GOAL: Rewrite the lines starting at the line containing "This screenshot has" and ending at the end of the data, with "SCHEDULE A DEMO" swapped for "BOOK A DEMO" and everything else unchanged.

RECORDS FOR PROCESSING:
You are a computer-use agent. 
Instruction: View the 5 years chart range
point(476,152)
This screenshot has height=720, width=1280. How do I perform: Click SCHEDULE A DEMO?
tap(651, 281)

SOLUTION:
This screenshot has height=720, width=1280. How do I perform: Click BOOK A DEMO?
tap(651, 281)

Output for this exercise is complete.